Che l’acqua potesse bruciare più del fuoco l’ho imparato alla fine di questo luglio castelvetranese, nel parcheggio di un centro commerciale. Ormai da qualche mese credevo di aver trovato un posto dove stare, per uno che in fondo cerca solo un po’ d’affetto e qualcosa da mangiare. Ma le gocce di quell’acqua erano come le unghia di un orso inferocito che affondavano nella carne: zampe, pancia, testa, occhi… non ricordo quanto sia durato, ma sembrava non finisse mai. Mi chiedevo che tipo di punizione fosse, mi chiedevo che cosa avessi fatto per meritarmela. Ma ricevere delle risposte è impossibile, si tratta di cose più grandi di me, cose che solo gli uomini sanno.

Non ci vedevo quasi più, ma mentre guaivo dal dolore, mi accorsi che l’uomo con la bottiglietta si allontanava e allora cominciai a trascinarmi verso un posto sicuro, lontano da lì. Al riparo.La mano dell’uomo mi aveva portato da bere, da mangiare, mi aveva curato, accarezzato, questa volta però mi spruzzava addosso schizzi d’inferno.

Non era la stessa mano: gli uomini non sono tutti uguali. Ed è stata forse questa certezza a spingermi ad uscire, dopo parecchie ore, dal buco sicuro dove mi ero infilato dopo quell’aggressione. Il dolore però non accennava a diminuire e sotto il sole le ustioni bruciavano da morire. Riconobbi subito la voce di Laerte. Lui lavora al centro commerciale, è uno di quelli che mi vogliono bene, uno dei pochi che si era chiesto dove diavolo fossi finito tutto questo tempo. Vedendo come ero ridotto si attaccò al cellulare per chiamare aiuto.

__CONSEGNA A__:
Trova nei record ogni riga che contiene la stringa "width" e trascrivila, tenendo conto di maiuscole e minuscole.
__CONSEGNA B__:
Prosegui il racconto del cane ustionato nel parcheggio a partire dall'ultima frase riportata.

__RECORD__:
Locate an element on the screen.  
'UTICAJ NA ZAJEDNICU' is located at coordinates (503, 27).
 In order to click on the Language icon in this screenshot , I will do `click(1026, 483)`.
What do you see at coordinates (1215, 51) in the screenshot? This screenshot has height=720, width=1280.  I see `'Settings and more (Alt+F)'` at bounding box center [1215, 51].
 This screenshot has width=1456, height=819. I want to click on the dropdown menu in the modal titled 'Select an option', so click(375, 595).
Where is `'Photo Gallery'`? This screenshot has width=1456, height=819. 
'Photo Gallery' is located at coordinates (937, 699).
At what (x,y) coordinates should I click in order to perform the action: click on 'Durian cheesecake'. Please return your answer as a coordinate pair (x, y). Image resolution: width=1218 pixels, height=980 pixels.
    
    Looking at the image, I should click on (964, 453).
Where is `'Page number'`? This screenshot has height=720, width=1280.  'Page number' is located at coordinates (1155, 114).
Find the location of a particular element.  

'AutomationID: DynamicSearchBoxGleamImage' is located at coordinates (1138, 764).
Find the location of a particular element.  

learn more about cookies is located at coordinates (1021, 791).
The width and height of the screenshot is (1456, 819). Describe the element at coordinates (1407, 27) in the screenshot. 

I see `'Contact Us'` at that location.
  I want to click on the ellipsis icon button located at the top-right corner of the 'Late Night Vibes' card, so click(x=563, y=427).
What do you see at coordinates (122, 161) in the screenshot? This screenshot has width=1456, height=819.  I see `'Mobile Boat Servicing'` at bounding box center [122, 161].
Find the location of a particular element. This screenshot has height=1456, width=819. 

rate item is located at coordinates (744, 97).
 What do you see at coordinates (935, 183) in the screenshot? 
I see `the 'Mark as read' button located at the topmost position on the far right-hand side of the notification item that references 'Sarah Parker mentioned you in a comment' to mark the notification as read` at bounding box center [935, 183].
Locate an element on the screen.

__SOLUZIONE A__:
What do you see at coordinates (1215, 51) in the screenshot? This screenshot has height=720, width=1280.  I see `'Settings and more (Alt+F)'` at bounding box center [1215, 51].
 This screenshot has width=1456, height=819. I want to click on the dropdown menu in the modal titled 'Select an option', so click(375, 595).
Where is `'Photo Gallery'`? This screenshot has width=1456, height=819. 
At what (x,y) coordinates should I click in order to perform the action: click on 'Durian cheesecake'. Please return your answer as a coordinate pair (x, y). Image resolution: width=1218 pixels, height=980 pixels.
Where is `'Page number'`? This screenshot has height=720, width=1280.  'Page number' is located at coordinates (1155, 114).
The width and height of the screenshot is (1456, 819). Describe the element at coordinates (1407, 27) in the screenshot. 
What do you see at coordinates (122, 161) in the screenshot? This screenshot has width=1456, height=819.  I see `'Mobile Boat Servicing'` at bounding box center [122, 161].
Find the location of a particular element. This screenshot has height=1456, width=819. 

__SOLUZIONE B__:
Dopo qualche telefonata andata a vuoto, riuscì a parlare con una delle volontarie dell’associazione animalista della città e dopo un po’ sentii su di me gli occhi preoccupati ed indaffarati dei due veterinari che, dopo aver avvicinato il loro naso, diedero un nome a quell’acqua bruciante: “Acido. Qualcuno deve averglielo spruzzato addosso”. Mi portarono in ambulatorio e mi diedero qualcosa per sopportare il dolore. Oggi sto meglio, anche se un occhio non funziona più, credo di essermela cavata. Gli uomini non sono tutti uguali. Non mi importa sapere chi è stato e non voglio sorprendermi a sperare che anche lui possa soffrire come ho sofferto io. Sono un cane e… anche se non dimentico, non riesco ad immaginare vendette. Però nessuno può impedirmi di immaginare una casa… un padrone. Lo so, è difficile per uno come me… forse non somiglierò ai labrador delle pubblicità, ma sono sicuro che diventerei il cane più bello del mondo se incontrassi qualcuno che mi voglia bene per quello che sono. Non ho un pedigree, ho solo la mia storia. E so che gli uomini non sono tutti uguali.”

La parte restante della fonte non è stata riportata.